** Records follows **
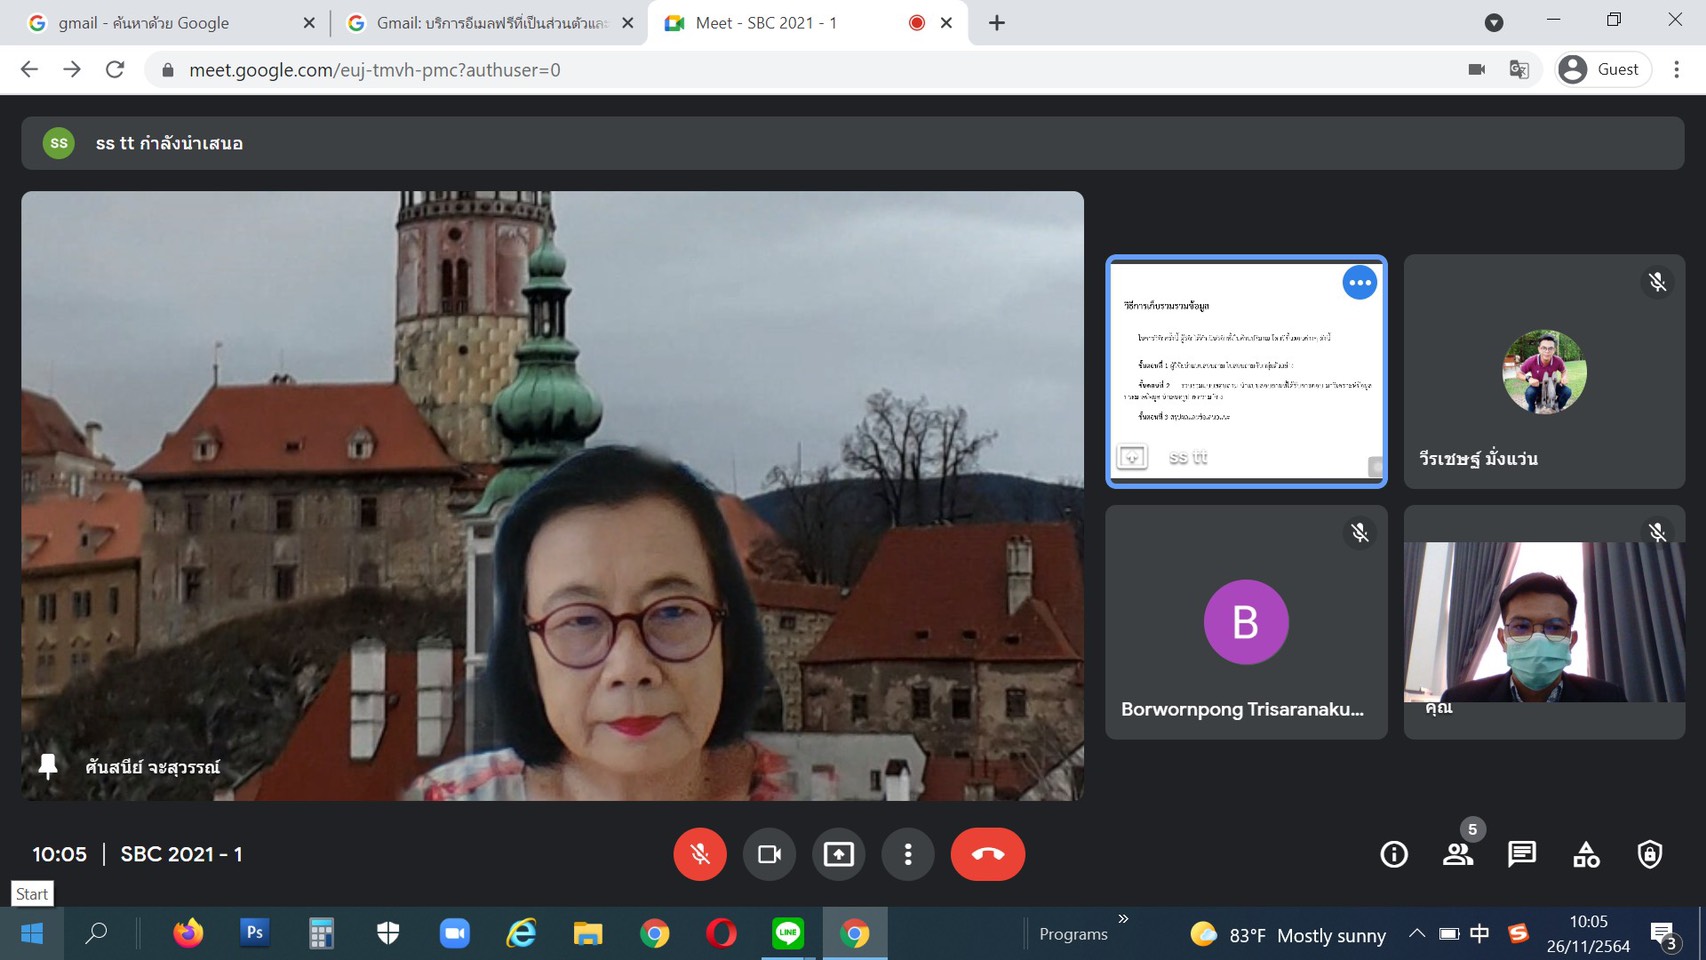The image size is (1706, 960).
Task: Click the translate page icon in address bar
Action: pos(1519,69)
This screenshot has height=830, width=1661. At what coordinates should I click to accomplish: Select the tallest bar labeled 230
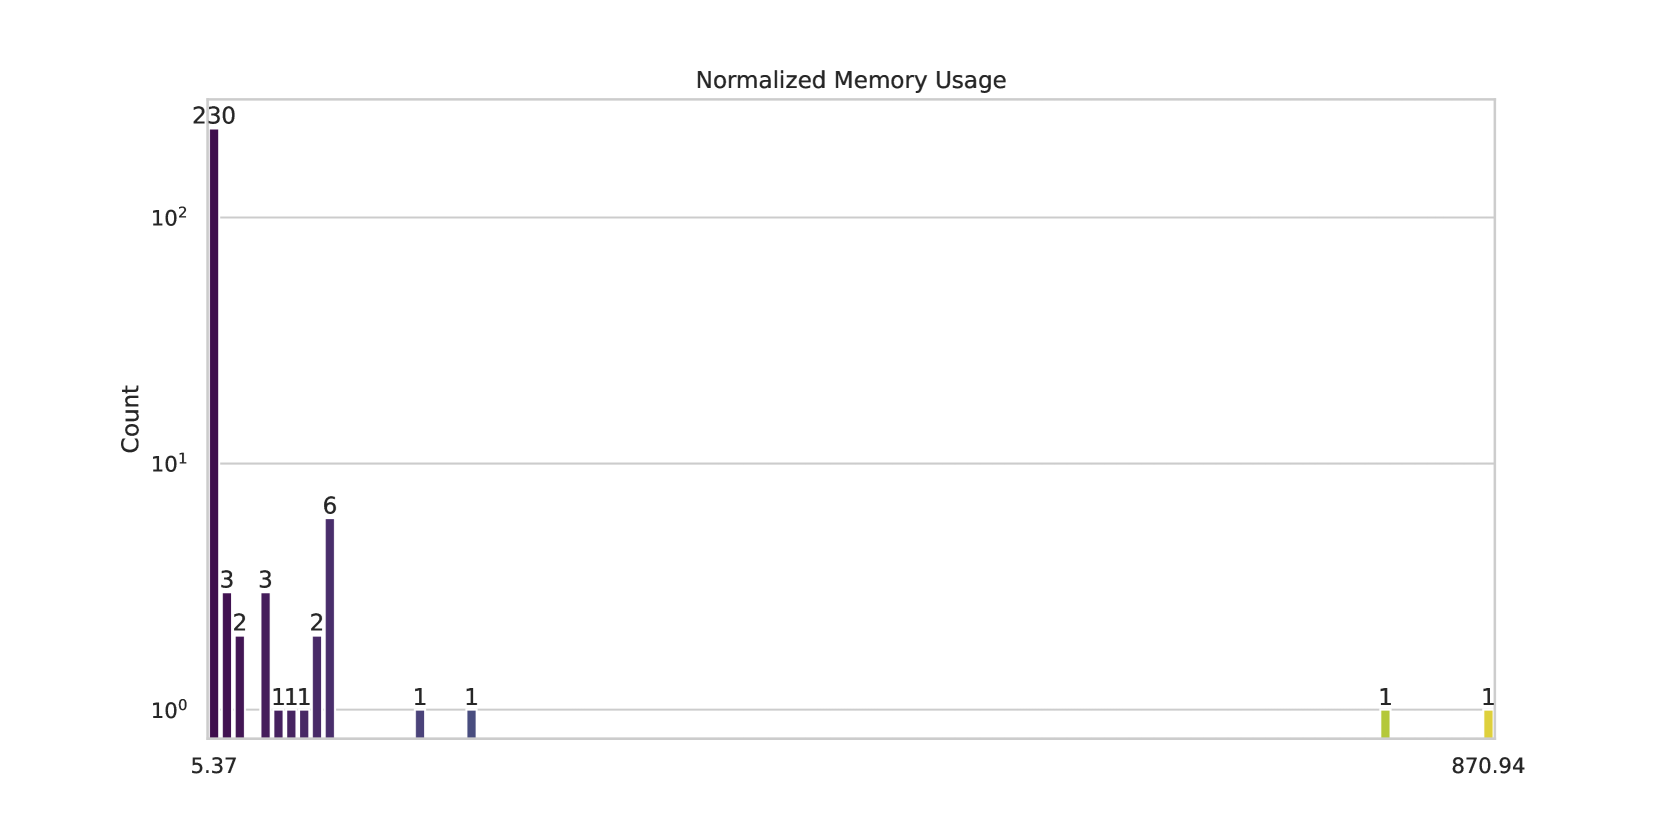tap(214, 430)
** End of Records **
• Assignment:
With the pictures left out, output exactly the lines from the one with "This screenshot has" through the end of the listing above, both ends included.

• Response to the exercise:
This screenshot has height=830, width=1661. At what coordinates should I click to accomplish: Select the tallest bar labeled 230
tap(214, 430)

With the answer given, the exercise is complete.